**PROVIDED PASSAGE:**
::::::::::

Arnold Winkelried is a Nazi Bastard

At least according to Coldfire, who came up with the idea for this thread.

[sub]C’mon. You didn’t seriously thing no one would actually do this, did you?

That bastard stole my shoe polish. I want reparations!

[sub]Pssst…it’s been done before. And it caused a shit storm royale in the process.[/sub]

Mea culpa. My sincere apologies to both Coldfire and Arnold Winkleried. I meant no harm. It was intended as a joke, but I see it was in poor taste. I realize moderating this board is a difficult task, and would not want to make that job any more difficult. Would a mod please close this?

Heh. I suppose you’re sitting there, sweating all over, thinking “Fuck! What did I do?? Yikes! I didn’t know about that other link. Eek! Are they gonna ban me now?”. Or, maybe not. I dunno.

The link referenced happened under significantly different circumstances. Let’s just say I am not mad at you for opening this thread.

You will, however, answer to mr Winkelried, who is pouring his morning coffee as we speak.

Close this thread? Not before Arnold gets his say. :smiley:

Ooh, that’s cruel.

I like it.

I suppose I was asking for this. Ok, fire away.

That Coldfire

He’s damn good

and HUNG

<Sets up a lawnchair, passes a bottle of booze around to all present>

Don’t mind me, I’m just here for the show.

The final SDMB staff initiation! How well can Arnold Winkelried flame? Let us count the ways…

As Arnold gazes over the expectant crowd pulled up in their lawn chairs, sipping expensive yet tasteful alcoholic drinks under their pink parasols, he reflects once again the burden that is placed upon persons in prominent positions. The honour of the SDMB staff must be upheld. This can be no ordinary insult. The very hair on the offender’s vacuous head must be burnt down to a crisp. A suckling pig turning on a roast would consider himself lucky in comparison. The affront will extend forward and backward in time, impugning the character of all ancestors and descendants, and yet extend sidewise to equally offend the member(s) of any societal strata (or person in this case one should use the term sub-strata) that could remotely come into Number Six’s limited circle of personal connections. All posters who read it will be held in timorous awe, and for an appreciable amount of time only whispers will be heard through the halls of our community, as members speak in hushed tones of the wrath that shook the very virtual foundations of our meeting place. Links to this thread will be posted in usenet groups throughout the known world, and sullen adolescents, professional mischief-makers, crusty old codgers, embittered hackers, any netizen who has ever attempted a put-down, cutting remark, jab or dig, will acknowledge that they have met a true master. The charred and scattered remnants of the dignity of the impertinent Number Six will server forever as a warning sign to those whose feeble attempts to nip at the heels of a moderator will sometimes cause us to pause and negligently crush the reprobate with a touch of our finger.

::::::::::

**EXERCISE A:** Reproduce the item-finding rows below line for line, leaving out the pictures.

(Item-finding records)
::::::::::

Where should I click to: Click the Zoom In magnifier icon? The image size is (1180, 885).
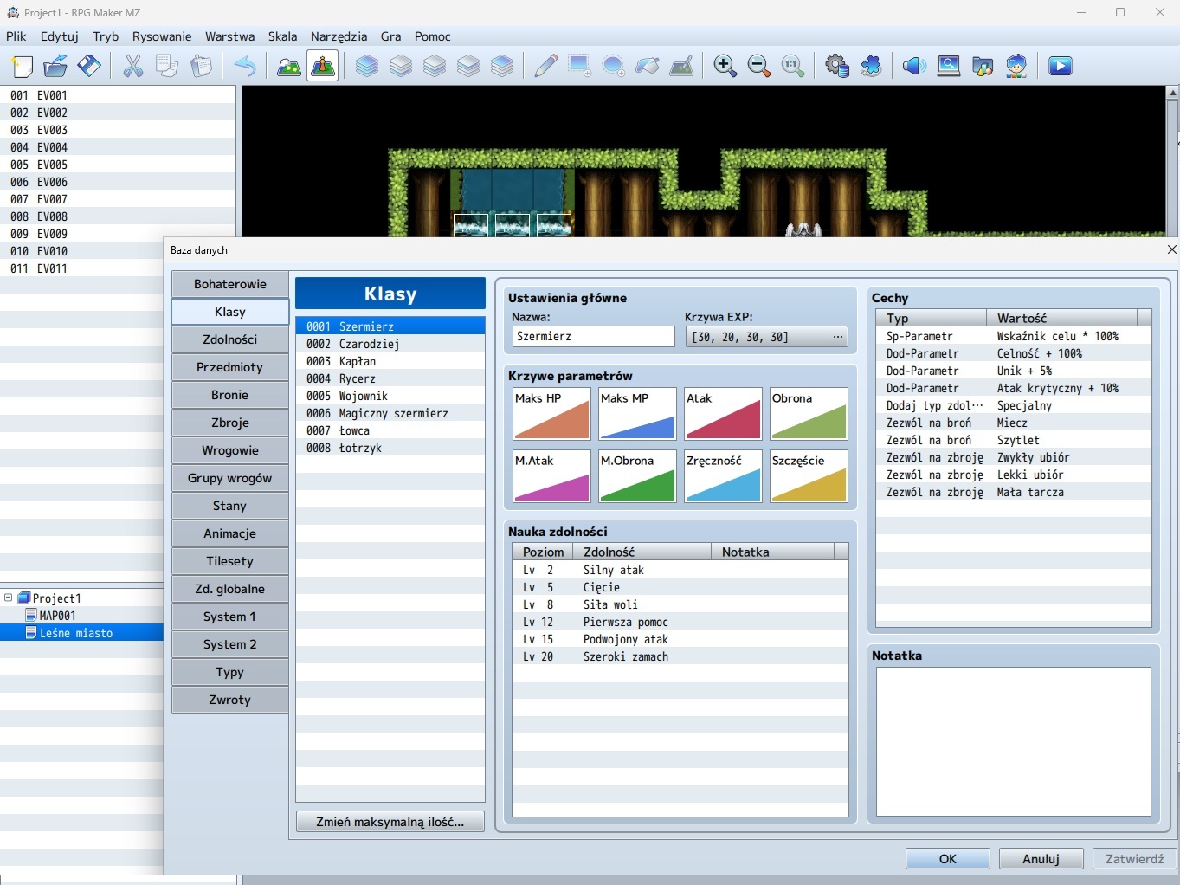725,66
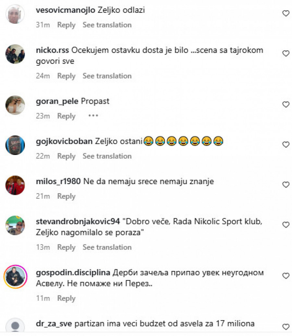
Task: See translation of vesovicmanojlo's comment
Action: 107,25
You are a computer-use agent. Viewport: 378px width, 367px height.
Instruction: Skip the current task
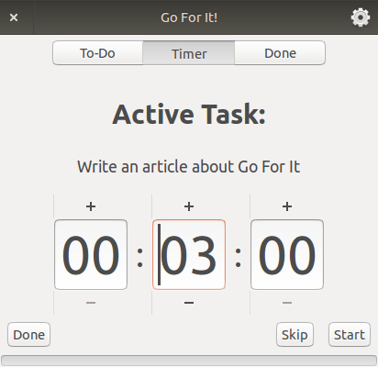point(295,335)
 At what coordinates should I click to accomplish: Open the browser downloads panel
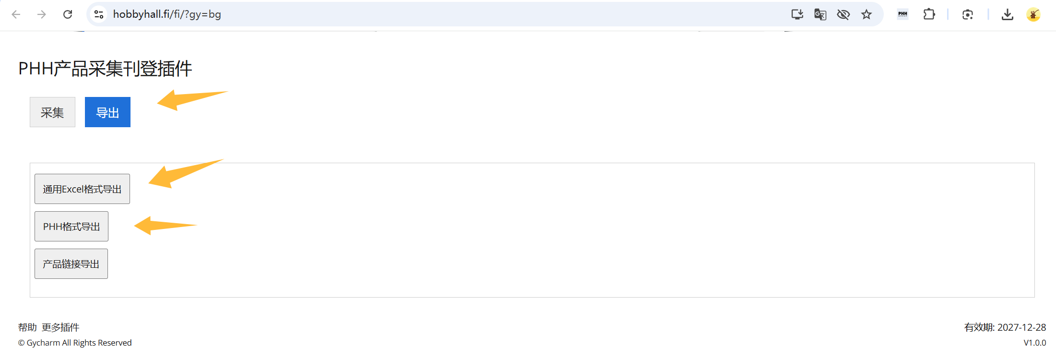(x=1008, y=14)
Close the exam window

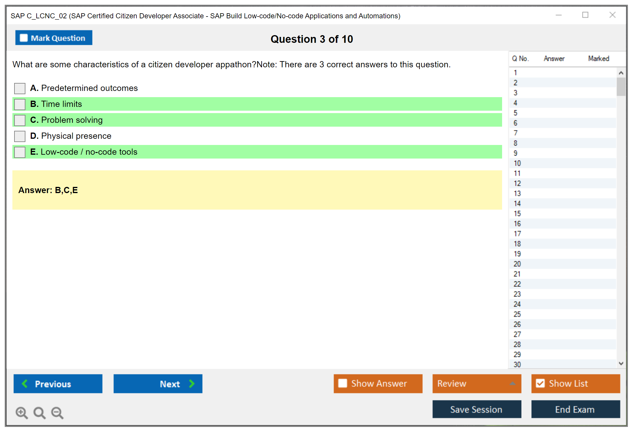tap(612, 15)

::::::::::

**EXERCISE B:** Carry on the forum thread about Arnold Winkelried from its last sentence.

**EXPECTED ANSWER A:**
Where should I click to: Click the Zoom In magnifier icon? The image size is (1180, 885).
725,66
Task: See translation of vesovicmanojlo's comment
Action: 107,25
You are a computer-use agent. Viewport: 378px width, 367px height.
Instruction: Skip the current task
point(295,335)
 At what coordinates should I click to accomplish: Open the browser downloads panel
(x=1008, y=14)
Close the exam window

tap(612, 15)

**EXPECTED ANSWER B:**
Suffice with the preparations! you cry. Please commence with the abuse! Your clarifications and explanations, entertaining and witty though they may be, but make us thirst for the meat of your argument. Patience, I reply. Rome was not built in a day. As a matter of fact, it took almost 3000 years to bring this small village on the edge of the Tiber, founded by the she-wolf’s sucklings, to the vast metropolis that we know today. When a traveler wanders through the remnants of the Flavian Amphitheatre, pauses to consider his own mortality in the catacombs, or ponders the ephemeral nature of fame and fortune whilst gazing upon the ruins of the baths of Septimus Severus, does she also acknowledge the efforts of the millions who laboured for so long to produce this city that she sees before her? One would hope that in her breast stirs admiration and compassion for the immeasurable toil and arduous efforts of the artists, artisans, and workmen, even as their names have long been relegated to the dustbin of history.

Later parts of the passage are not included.